Data excerpts
--

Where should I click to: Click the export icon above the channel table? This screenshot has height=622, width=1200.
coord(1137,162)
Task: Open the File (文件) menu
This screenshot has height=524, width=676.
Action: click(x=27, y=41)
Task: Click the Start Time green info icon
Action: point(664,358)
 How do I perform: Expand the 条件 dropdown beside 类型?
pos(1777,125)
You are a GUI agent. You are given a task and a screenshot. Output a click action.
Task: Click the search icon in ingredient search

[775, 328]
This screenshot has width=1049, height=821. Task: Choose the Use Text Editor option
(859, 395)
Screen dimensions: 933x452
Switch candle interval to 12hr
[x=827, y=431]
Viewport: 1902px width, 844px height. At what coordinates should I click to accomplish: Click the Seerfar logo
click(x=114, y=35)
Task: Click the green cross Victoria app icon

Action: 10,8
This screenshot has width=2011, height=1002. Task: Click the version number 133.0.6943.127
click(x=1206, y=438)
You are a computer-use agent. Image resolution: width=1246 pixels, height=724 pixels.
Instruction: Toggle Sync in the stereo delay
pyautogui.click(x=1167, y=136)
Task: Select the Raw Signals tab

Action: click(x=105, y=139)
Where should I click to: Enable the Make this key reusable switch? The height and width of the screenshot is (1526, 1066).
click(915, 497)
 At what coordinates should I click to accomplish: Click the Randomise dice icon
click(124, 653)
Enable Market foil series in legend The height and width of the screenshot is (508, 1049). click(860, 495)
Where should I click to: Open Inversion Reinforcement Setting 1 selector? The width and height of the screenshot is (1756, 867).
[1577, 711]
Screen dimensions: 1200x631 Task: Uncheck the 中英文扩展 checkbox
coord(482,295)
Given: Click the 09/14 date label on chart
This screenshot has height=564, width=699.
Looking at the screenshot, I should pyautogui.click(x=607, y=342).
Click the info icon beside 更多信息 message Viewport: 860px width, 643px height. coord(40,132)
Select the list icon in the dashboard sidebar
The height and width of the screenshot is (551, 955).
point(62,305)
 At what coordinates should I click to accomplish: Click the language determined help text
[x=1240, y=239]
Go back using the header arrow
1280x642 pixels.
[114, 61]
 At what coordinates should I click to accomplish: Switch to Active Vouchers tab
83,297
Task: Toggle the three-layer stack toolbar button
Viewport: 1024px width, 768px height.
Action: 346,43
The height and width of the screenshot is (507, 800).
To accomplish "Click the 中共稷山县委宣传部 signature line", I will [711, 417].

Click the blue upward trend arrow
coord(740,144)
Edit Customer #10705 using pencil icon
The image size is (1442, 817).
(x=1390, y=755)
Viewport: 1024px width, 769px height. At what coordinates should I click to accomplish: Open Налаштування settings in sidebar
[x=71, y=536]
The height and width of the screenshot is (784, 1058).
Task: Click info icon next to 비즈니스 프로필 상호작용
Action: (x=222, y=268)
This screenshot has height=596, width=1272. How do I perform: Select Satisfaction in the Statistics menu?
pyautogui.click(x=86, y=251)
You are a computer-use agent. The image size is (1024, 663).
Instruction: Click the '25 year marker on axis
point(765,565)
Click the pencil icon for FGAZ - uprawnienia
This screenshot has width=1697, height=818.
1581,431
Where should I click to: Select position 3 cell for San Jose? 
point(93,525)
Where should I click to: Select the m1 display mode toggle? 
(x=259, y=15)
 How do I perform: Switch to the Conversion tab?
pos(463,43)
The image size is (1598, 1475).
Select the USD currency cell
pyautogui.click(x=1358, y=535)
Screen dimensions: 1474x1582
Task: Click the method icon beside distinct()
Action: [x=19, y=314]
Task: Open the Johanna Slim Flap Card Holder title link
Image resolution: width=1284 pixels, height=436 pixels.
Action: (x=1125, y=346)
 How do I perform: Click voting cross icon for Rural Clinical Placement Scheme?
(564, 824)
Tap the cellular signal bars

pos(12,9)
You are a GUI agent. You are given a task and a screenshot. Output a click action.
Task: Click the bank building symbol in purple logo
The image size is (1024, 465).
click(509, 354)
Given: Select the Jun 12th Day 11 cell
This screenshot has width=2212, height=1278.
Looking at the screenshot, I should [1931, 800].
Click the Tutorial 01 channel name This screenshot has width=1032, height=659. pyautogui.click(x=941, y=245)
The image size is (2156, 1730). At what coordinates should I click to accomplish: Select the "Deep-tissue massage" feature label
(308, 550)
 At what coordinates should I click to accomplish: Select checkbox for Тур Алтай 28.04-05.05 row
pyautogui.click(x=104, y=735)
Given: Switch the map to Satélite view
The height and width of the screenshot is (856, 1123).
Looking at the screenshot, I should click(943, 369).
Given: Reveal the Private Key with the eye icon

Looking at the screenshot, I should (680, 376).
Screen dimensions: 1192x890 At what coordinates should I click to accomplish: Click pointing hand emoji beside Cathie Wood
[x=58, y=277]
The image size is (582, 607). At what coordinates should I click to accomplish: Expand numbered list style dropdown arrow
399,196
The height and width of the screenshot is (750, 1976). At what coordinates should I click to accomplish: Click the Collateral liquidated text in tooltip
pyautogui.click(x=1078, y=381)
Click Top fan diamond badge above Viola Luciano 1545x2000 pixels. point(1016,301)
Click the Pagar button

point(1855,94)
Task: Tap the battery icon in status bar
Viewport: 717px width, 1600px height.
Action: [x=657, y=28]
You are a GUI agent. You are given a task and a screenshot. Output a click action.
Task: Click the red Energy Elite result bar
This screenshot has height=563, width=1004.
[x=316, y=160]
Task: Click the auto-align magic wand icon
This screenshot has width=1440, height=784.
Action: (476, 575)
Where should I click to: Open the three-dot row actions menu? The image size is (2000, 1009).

--

-- Task item --
Repeat every line of the records above exactly.

-- Answer space --
Where should I click to: Click the export icon above the channel table? This screenshot has height=622, width=1200.
coord(1137,162)
Task: Open the File (文件) menu
This screenshot has height=524, width=676.
Action: click(x=27, y=41)
Task: Click the Start Time green info icon
Action: point(664,358)
 How do I perform: Expand the 条件 dropdown beside 类型?
pos(1777,125)
You are a GUI agent. You are given a task and a screenshot. Output a click action.
Task: Click the search icon in ingredient search

[775, 328]
This screenshot has width=1049, height=821. Task: Choose the Use Text Editor option
(859, 395)
Screen dimensions: 933x452
Switch candle interval to 12hr
[x=827, y=431]
Viewport: 1902px width, 844px height. At what coordinates should I click to accomplish: Click the Seerfar logo
click(x=114, y=35)
Task: Click the green cross Victoria app icon

Action: 10,8
This screenshot has width=2011, height=1002. Task: Click the version number 133.0.6943.127
click(x=1206, y=438)
You are a computer-use agent. Image resolution: width=1246 pixels, height=724 pixels.
Instruction: Toggle Sync in the stereo delay
pyautogui.click(x=1167, y=136)
Task: Select the Raw Signals tab

Action: click(x=105, y=139)
Where should I click to: Enable the Make this key reusable switch? The height and width of the screenshot is (1526, 1066).
click(915, 497)
 At what coordinates should I click to accomplish: Click the Randomise dice icon
click(124, 653)
Enable Market foil series in legend The height and width of the screenshot is (508, 1049). click(860, 495)
Where should I click to: Open Inversion Reinforcement Setting 1 selector? The width and height of the screenshot is (1756, 867).
[1577, 711]
Screen dimensions: 1200x631 Task: Uncheck the 中英文扩展 checkbox
coord(482,295)
Given: Click the 09/14 date label on chart
This screenshot has height=564, width=699.
Looking at the screenshot, I should pyautogui.click(x=607, y=342).
Click the info icon beside 更多信息 message Viewport: 860px width, 643px height. coord(40,132)
Select the list icon in the dashboard sidebar
The height and width of the screenshot is (551, 955).
point(62,305)
 At what coordinates should I click to accomplish: Click the language determined help text
[x=1240, y=239]
Go back using the header arrow
1280x642 pixels.
[114, 61]
 At what coordinates should I click to accomplish: Switch to Active Vouchers tab
83,297
Task: Toggle the three-layer stack toolbar button
Viewport: 1024px width, 768px height.
Action: 346,43
The height and width of the screenshot is (507, 800).
To accomplish "Click the 中共稷山县委宣传部 signature line", I will [711, 417].

Click the blue upward trend arrow
coord(740,144)
Edit Customer #10705 using pencil icon
The image size is (1442, 817).
(x=1390, y=755)
Viewport: 1024px width, 769px height. At what coordinates should I click to accomplish: Open Налаштування settings in sidebar
[x=71, y=536]
The height and width of the screenshot is (784, 1058).
Task: Click info icon next to 비즈니스 프로필 상호작용
Action: (x=222, y=268)
This screenshot has height=596, width=1272. How do I perform: Select Satisfaction in the Statistics menu?
pyautogui.click(x=86, y=251)
You are a computer-use agent. The image size is (1024, 663).
Instruction: Click the '25 year marker on axis
point(765,565)
Click the pencil icon for FGAZ - uprawnienia
This screenshot has width=1697, height=818.
1581,431
Where should I click to: Select position 3 cell for San Jose? 
point(93,525)
Where should I click to: Select the m1 display mode toggle? 
(x=259, y=15)
 How do I perform: Switch to the Conversion tab?
pos(463,43)
The image size is (1598, 1475).
Select the USD currency cell
pyautogui.click(x=1358, y=535)
Screen dimensions: 1474x1582
Task: Click the method icon beside distinct()
Action: [x=19, y=314]
Task: Open the Johanna Slim Flap Card Holder title link
Image resolution: width=1284 pixels, height=436 pixels.
Action: (x=1125, y=346)
 How do I perform: Click voting cross icon for Rural Clinical Placement Scheme?
(564, 824)
Tap the cellular signal bars

pos(12,9)
You are a GUI agent. You are given a task and a screenshot. Output a click action.
Task: Click the bank building symbol in purple logo
The image size is (1024, 465).
click(509, 354)
Given: Select the Jun 12th Day 11 cell
This screenshot has width=2212, height=1278.
Looking at the screenshot, I should [1931, 800].
Click the Tutorial 01 channel name This screenshot has width=1032, height=659. pyautogui.click(x=941, y=245)
The image size is (2156, 1730). At what coordinates should I click to accomplish: Select the "Deep-tissue massage" feature label
(308, 550)
 At what coordinates should I click to accomplish: Select checkbox for Тур Алтай 28.04-05.05 row
pyautogui.click(x=104, y=735)
Given: Switch the map to Satélite view
The height and width of the screenshot is (856, 1123).
Looking at the screenshot, I should click(943, 369).
Given: Reveal the Private Key with the eye icon

Looking at the screenshot, I should (680, 376).
Screen dimensions: 1192x890 At what coordinates should I click to accomplish: Click pointing hand emoji beside Cathie Wood
[x=58, y=277]
The image size is (582, 607). At what coordinates should I click to accomplish: Expand numbered list style dropdown arrow
399,196
The height and width of the screenshot is (750, 1976). At what coordinates should I click to accomplish: Click the Collateral liquidated text in tooltip
pyautogui.click(x=1078, y=381)
Click Top fan diamond badge above Viola Luciano 1545x2000 pixels. point(1016,301)
Click the Pagar button

point(1855,94)
Task: Tap the battery icon in status bar
Viewport: 717px width, 1600px height.
Action: [x=657, y=28]
You are a GUI agent. You are given a task and a screenshot. Output a click action.
Task: Click the red Energy Elite result bar
This screenshot has height=563, width=1004.
[x=316, y=160]
Task: Click the auto-align magic wand icon
This screenshot has width=1440, height=784.
Action: (476, 575)
Where should I click to: Open the three-dot row actions menu? The image size is (2000, 1009).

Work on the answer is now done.